That it might be him that ended that way was a constant buzz in his brain. It occupied so much of his time and thoughts that he had withdrawn from daily life, until he’d realized there was nothing he could do about it. Evil, even evil that thought it was doing good, needed to be stopped.
He lined up with the other Threaders as the first holes were built, stepping out in the desert of northern California. He recognized the spot instantly; the faded sign and the broken pirate statue stood out like a sore thumb. They were at the border of Oregon. He’d been here with Teresa. What had taken weeks of travel on foot took only a split second this time, but the feeling was surprisingly the same. He’d grown up in New Jersey, but his life had started when he’d come to California, when he’d met Teresa. Two more jumps and he’d be home, back in Chollas to prepare for the final hole to Hoover Dam.
The Threaders congregated in a group as a second hole was built. The first of them stepped through just as the healers stepped out of the first one. He didn’t see Teresa. He stepped into the biting cold, exiting in a field of scrub for three steps before entering the hole to Chollas. He stepped out into a full battle.
Threads hung in the air like sheets, dropping from the sky onto the unsuspecting Threaders as they stepped from the hole. A network of blue flew over Darwin’s head as he rolled to the side, protecting him from what was sure to be a painful death. He added his support to the network as more vulnerable Threaders poured through the hole.
The hole collapsed at the same time the blue Threads did. He didn’t know if it was because everyone had come through, or if it been collapsed by the current dwellers of Chollas. Either way, he hoped no one was in transit when it happened. He scanned the retreating crowd for any of the healers. Though he saw one or two, he couldn’t see Teresa. His heart thudded in his chest. Maybe she had listened to him and stayed behind after all. He knew she hadn’t, but the thought that she may have been caught in the collapsing hole tore him in two.
Someone grabbed his arm and pulled him back with the retreating front line. He shook off the grip. Wherever Teresa was, he couldn’t help her while they were under attack. He pulled on the Threads and entered the front line, filling a spot left empty by a dead Threader.
Rows of Skends stood in front of him, and behind them more Threaders than he had seen in his entire time here. Carlos and his team were so outnumbered that he was surprised they hadn’t already been annihilated.
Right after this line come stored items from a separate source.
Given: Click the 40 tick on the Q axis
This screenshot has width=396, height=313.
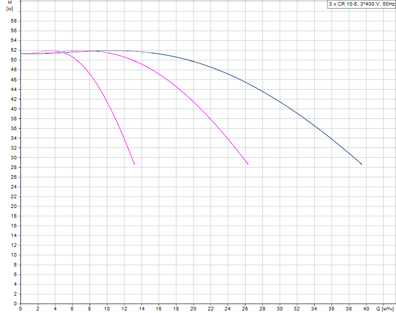Looking at the screenshot, I should pos(366,309).
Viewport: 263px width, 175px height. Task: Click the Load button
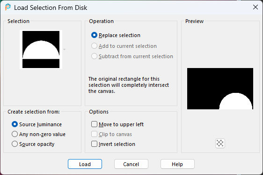tap(85, 164)
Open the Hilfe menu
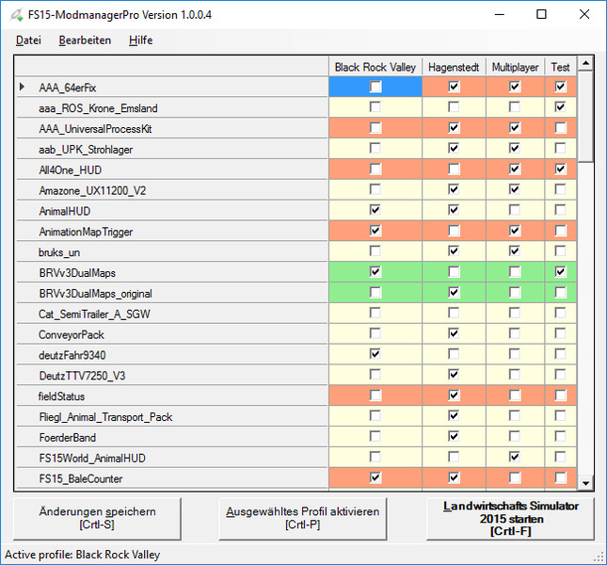607x565 pixels. pos(140,40)
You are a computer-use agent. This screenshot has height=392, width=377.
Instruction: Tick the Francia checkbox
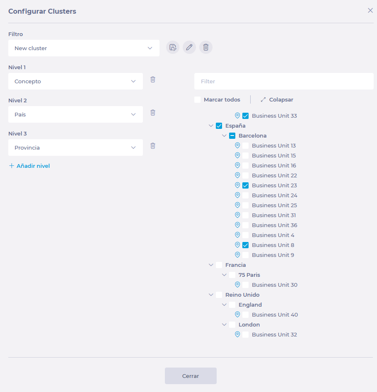(219, 265)
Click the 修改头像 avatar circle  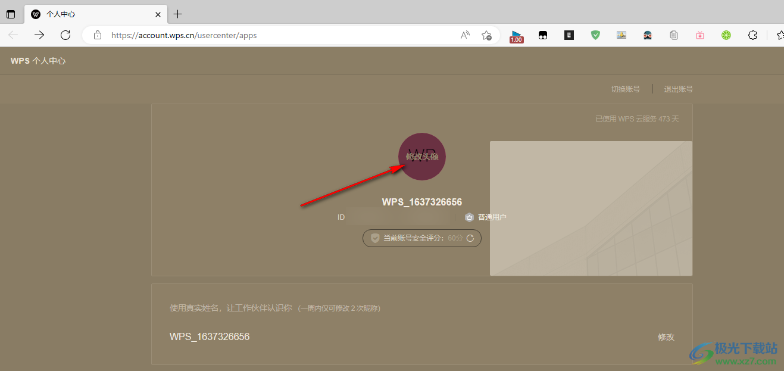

The Skends pushed against their line with no sense of pain or loss when one of them fell, and the men and women in the back held no compassion for those that died, pushing them with whatever control they had over the horde.
Darwin balked at the sheer magnitude of the force. His mind went blank until he had to step back to stay in line with the others. When one Threader fell, another took his or her place, but still their line was getting thinner.
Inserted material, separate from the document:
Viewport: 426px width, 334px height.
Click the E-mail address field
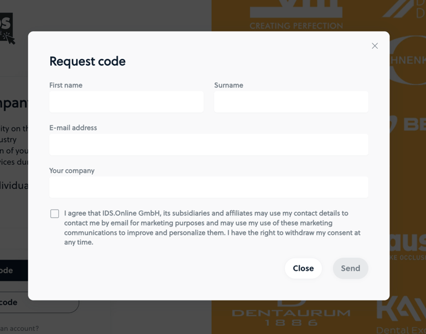coord(209,144)
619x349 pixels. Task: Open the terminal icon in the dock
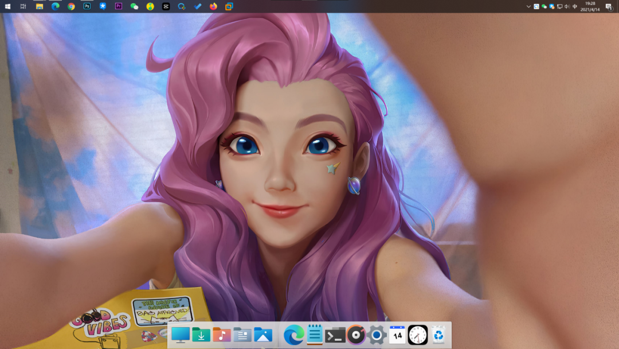335,335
He pulled on more Threads, unsure if he should press the attack or do all he could to shield those that fought beside him. The man beside him fell.
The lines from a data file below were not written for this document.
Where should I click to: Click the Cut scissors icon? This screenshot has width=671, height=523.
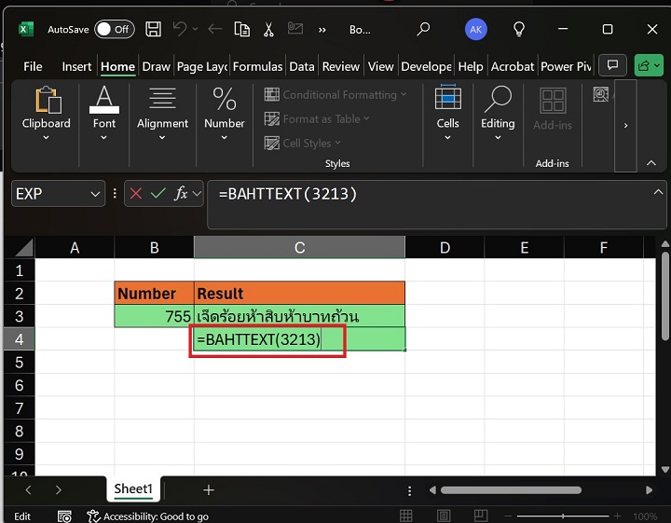point(269,29)
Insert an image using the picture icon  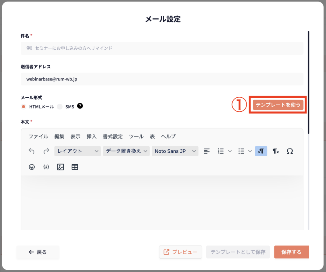click(x=60, y=167)
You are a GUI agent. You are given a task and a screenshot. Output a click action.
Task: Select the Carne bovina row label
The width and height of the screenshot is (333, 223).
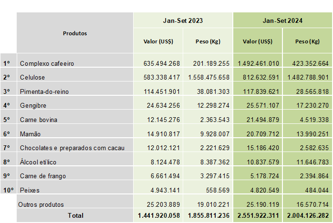[x=39, y=120]
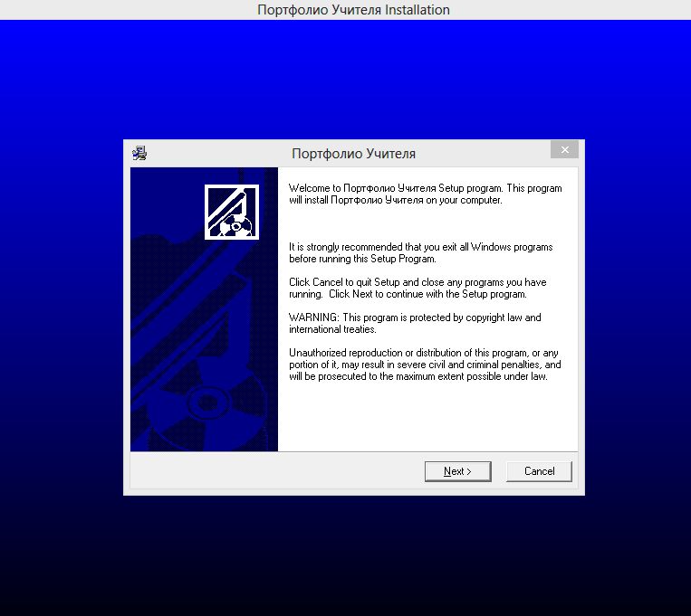Click the setup logo with disc emblem
Image resolution: width=691 pixels, height=616 pixels.
(232, 212)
The Source buried deep in his chest trembled as Darwin watched him hit the ground and those around him filled the gap. Someone pulled the fallen man further back, away from the front line. Darwin’s skin grew cold. The battle in front of him slowed to a crawl. Threads hung in air like children’s things and he threw them aside. The battle line moved back. Someone grabbed his arm to pull him back with it. He shrugged it off and took a step forward instead. A screamed name pierced the air. It was his. The voice tasted familiar. Teresa was here, she had made it through the hole. He took another step forward and the Skends drew closer.
Darwin saw through the transformation that had been done to them. In front of him stood men and women who had been tortured and maimed to turn them into inhuman machines that would do the bidding of their masters. Under the distorted cloaks thrust upon them by Ada and her crew lay the heart of human beings locked in struggle of knowing what they were doing, what they had become, and despising it. Hating themselves for no longer being in control. Some of them wished to end it, to die or to simply have their minds snap under the pressure, but it never happened. Their creators wouldn’t even give them that release. They surrounded him, clutching at his arms and legs, embracing him, melding with him.
He was their pain. Every sense, every smell, every memory of the Skends filled him, intertwining with him and becoming a part of him. He felt Baila’s touch, felt the essence of what she had become seep into his skin and muscle. His bones broke and rehealed as his skin stretched from the sudden growth. Skin grew across his eyes, blocking out the sun that streamed indifferently from the sky, yet he could still see.
His mouth opened in a scream that shook the earth. His chest exploded into a sun of its own, throwing Threads into the world. Threads his companions grabbed at and tried to use as much as the Salem Threaders did. The Threads dimmed and slowed as more of the beastly horde latched onto him.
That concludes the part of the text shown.